▸ Data to process:
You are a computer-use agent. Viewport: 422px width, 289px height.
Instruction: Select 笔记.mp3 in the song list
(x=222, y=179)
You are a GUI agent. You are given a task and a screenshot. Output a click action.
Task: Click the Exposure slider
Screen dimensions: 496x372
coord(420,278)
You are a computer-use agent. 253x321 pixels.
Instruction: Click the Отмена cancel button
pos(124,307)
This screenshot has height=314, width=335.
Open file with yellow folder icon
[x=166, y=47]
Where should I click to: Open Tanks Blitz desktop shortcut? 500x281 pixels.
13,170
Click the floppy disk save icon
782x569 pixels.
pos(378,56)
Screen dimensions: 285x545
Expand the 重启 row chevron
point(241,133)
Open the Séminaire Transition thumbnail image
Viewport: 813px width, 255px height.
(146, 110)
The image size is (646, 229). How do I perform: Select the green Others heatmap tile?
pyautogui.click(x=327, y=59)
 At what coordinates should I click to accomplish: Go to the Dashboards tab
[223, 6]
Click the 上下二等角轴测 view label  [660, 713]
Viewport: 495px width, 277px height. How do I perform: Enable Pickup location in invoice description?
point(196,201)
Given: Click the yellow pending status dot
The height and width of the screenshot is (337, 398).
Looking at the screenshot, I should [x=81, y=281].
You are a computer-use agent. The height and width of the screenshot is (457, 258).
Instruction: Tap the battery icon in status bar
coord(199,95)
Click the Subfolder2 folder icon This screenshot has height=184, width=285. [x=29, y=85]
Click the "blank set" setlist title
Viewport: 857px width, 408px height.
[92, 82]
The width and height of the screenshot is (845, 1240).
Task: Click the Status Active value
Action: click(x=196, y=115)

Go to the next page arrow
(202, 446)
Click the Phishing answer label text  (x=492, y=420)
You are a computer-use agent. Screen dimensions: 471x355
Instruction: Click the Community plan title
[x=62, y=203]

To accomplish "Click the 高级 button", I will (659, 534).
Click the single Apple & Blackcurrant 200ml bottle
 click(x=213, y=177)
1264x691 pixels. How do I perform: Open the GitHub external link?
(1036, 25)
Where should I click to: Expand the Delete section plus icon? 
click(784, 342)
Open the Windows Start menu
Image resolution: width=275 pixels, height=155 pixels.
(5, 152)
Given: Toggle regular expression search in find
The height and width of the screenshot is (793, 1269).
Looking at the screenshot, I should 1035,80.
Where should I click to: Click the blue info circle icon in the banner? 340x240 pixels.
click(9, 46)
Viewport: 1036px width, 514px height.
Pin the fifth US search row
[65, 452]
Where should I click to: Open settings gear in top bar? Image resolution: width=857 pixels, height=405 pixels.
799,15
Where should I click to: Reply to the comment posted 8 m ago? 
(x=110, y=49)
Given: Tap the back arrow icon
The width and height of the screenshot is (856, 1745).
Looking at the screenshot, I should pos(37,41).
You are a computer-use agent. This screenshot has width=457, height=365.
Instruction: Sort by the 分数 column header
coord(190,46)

▸ Assignment:
Only the lines from the one with "Given: Toggle regular" to the end of the entries above belong in your answer. Retype them exactly.

▸ Written answer:
Given: Toggle regular expression search in find
The height and width of the screenshot is (793, 1269).
Looking at the screenshot, I should 1035,80.
Where should I click to: Click the blue info circle icon in the banner? 340x240 pixels.
click(9, 46)
Viewport: 1036px width, 514px height.
Pin the fifth US search row
[65, 452]
Where should I click to: Open settings gear in top bar? Image resolution: width=857 pixels, height=405 pixels.
799,15
Where should I click to: Reply to the comment posted 8 m ago? 
(x=110, y=49)
Given: Tap the back arrow icon
The width and height of the screenshot is (856, 1745).
Looking at the screenshot, I should pos(37,41).
You are a computer-use agent. This screenshot has width=457, height=365.
Instruction: Sort by the 分数 column header
coord(190,46)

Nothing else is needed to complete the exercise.